Problem to solve: Count the lines in the entries below that contain the word "screenshot", and reply with the number alone.

Material for this exercise:
---+---
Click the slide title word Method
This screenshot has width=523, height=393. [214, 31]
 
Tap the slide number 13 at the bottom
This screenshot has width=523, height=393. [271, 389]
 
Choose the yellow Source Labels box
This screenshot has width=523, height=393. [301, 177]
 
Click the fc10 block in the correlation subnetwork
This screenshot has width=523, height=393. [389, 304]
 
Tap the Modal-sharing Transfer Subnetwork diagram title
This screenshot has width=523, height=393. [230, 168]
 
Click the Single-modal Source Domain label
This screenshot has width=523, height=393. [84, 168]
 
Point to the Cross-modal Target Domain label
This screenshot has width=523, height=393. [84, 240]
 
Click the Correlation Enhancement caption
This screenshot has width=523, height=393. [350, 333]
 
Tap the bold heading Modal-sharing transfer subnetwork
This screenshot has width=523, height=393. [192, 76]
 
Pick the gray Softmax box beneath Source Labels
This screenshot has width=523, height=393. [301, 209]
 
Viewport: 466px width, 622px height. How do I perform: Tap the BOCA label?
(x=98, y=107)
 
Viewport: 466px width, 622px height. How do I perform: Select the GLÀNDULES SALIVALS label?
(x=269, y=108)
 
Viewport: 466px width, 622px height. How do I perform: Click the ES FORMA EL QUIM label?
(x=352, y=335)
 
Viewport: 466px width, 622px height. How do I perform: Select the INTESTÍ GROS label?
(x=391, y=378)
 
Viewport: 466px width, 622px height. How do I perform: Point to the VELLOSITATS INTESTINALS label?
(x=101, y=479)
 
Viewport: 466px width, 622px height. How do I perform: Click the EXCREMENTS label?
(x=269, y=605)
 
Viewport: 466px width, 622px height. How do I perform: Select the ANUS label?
---+---
Exercise answer: 10